BY SUZY STUMP for WEEKLY VOLCANO 7/4/25 |
Veronica Sauer didn’t need a passport or pedigree to become an artist. What she needed was a spark—and a large sheet of poster paper. One day, driven by a need to create, she layered colored wax, painted over it, added texture medium, and carved in abstract shapes inspired by 1930s architecture. She hadn’t taken a single formal art class. She hadn’t traveled to the European museums she now reveres. But when she looked at that finished piece, something shifted.

“It was a portal,” she says. “From childhood on, art and creating have always fascinated me.”
Today, Veronica is known for bold compositions that blur the lines between abstract and realism. Her work vibrates with expressive color, movement, and emotional depth—whether she’s capturing the glint of mischief in a portrait’s eye or the shimmer of morning light across a wet street. The process, though, remains intuitive.
“I usually start with a photo,” she explains, “but it’s not about copying. It’s about what I feel—what I want the viewer to feel. I use color to capture energy, emotion, light.”
Acrylic paint is her medium of choice, fast-drying enough to keep pace with her urgency. She applies it with big brushes or palette knives, often starting with a vibrant underpainting. Layer by layer, the image takes shape, until one final stroke draws everything together. In portraiture, that last pass often brings a kind of spark—“like they’re about to blink or speak,” she says.
This connection to the unseen—this felt experience—might be what makes Veronica’s work linger. One reviewer captured the sensation this way: “Her art drops into your soul and you can’t stop hugging it with your brain.” It’s a compliment she treasures, along with the many emotional reactions she’s witnessed. “People cry sometimes when they see a piece of their pet or someone they’ve lost,” she says. “They tell me I captured something essential.”
Veronica didn’t always paint full time. Her background includes years in the corporate world, but a sports injury brought that chapter to a halt. Recovery created a pause—and in that space, art rushed in. Her godmother gave her a simple suggestion: paint a self-portrait. Veronica did. And she hasn’t stopped since.

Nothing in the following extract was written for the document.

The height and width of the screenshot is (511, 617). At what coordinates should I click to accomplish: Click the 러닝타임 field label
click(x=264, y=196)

A Tacoma native with German and American roots, Veronica’s influences stretch far and wide. Fauvism, European Expressionism, the bold palette of Der Blaue Reiter, even classical sculpture and ancient Greek art all show up in her visual vocabulary. During university and through visits to the Henry Art Gallery in Seattle, she immersed herself in the history of image-making. But her real education, she says, came from experimentation.
“I call it Abstract Realism or Abstract Fusion,” she says. “It’s informed by history but filtered through the now.”

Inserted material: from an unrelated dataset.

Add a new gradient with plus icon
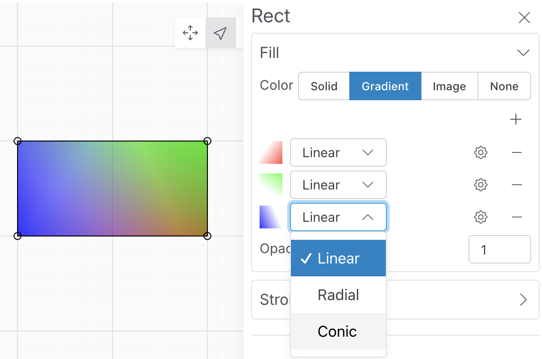This screenshot has width=542, height=359. pyautogui.click(x=515, y=119)
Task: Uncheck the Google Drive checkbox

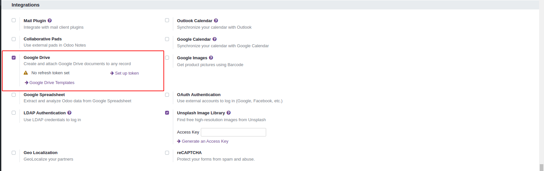Action: coord(14,58)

Still, her roots matter. Veronica credits Tacoma—and one particular teacher—for awakening her artistic eye. “Miss Bev Brown at Annie Wright School taught art history in the most cinematic way,” she says. “We’d sit in the dark watching slides and learning how each piece reflected its time. That stayed with me.”
So did the landscape. The Pacific Northwest—with its mountain backdrops, shifting seasons, and saltwater moods—seeps into her canvases. “There’s so much beauty here,” she says. “Even when I’m working from a photo, I’m painting with that memory of light, that feeling of home.”
Like many artists, the pandemic brought unexpected pivots. For Veronica, that shift came via pet portraits. “I started posting my work more online and suddenly I was painting everyone’s animals,” she laughs. “Nearly a hundred so far!” That chapter launched new gallery partnerships, media interviews, and even international commissions.
But perhaps no piece holds more resonance than Rider on the Storm, painted during a time when the world felt choked with uncertainty. “It was wildfire smoke, curfews, murder hornets—the chaos was surreal,” she recalls. “I painted this faceless rider on horseback, moving through smoke and disorientation. It was all of us—looking back at what we’d endured, but still moving forward.”

That kind of emotional storytelling is central to Veronica’s work. Whether it’s the subtle curve of a shoulder or the way colors collide in a stormy sky, each element invites the viewer to feel something—not just observe. “I want people to feel embraced, engaged, intrigued,” she says. “Like they’ve stumbled into something familiar but slightly reimagined.”
That vision continues to unfold. Veronica is currently showing work at Catalyst Fine Art Gallery, where new pieces rotate monthly. She’s preparing for her fifth year at Seattle’s Madison Park Art Walk and is working with businesses to integrate her art into their spaces. A new abstract series is also set to debut in a Seattle gallery later this year.
Wherever her art appears—be it on canvas, in a storefront window, or at a live Artist in Action event—it carries the same intent: to connect. “Color is a language,” she says. “It speaks directly to the spirit.”
And in Veronica Sauer’s hands, that spirit is bold, luminous, colorful and alive.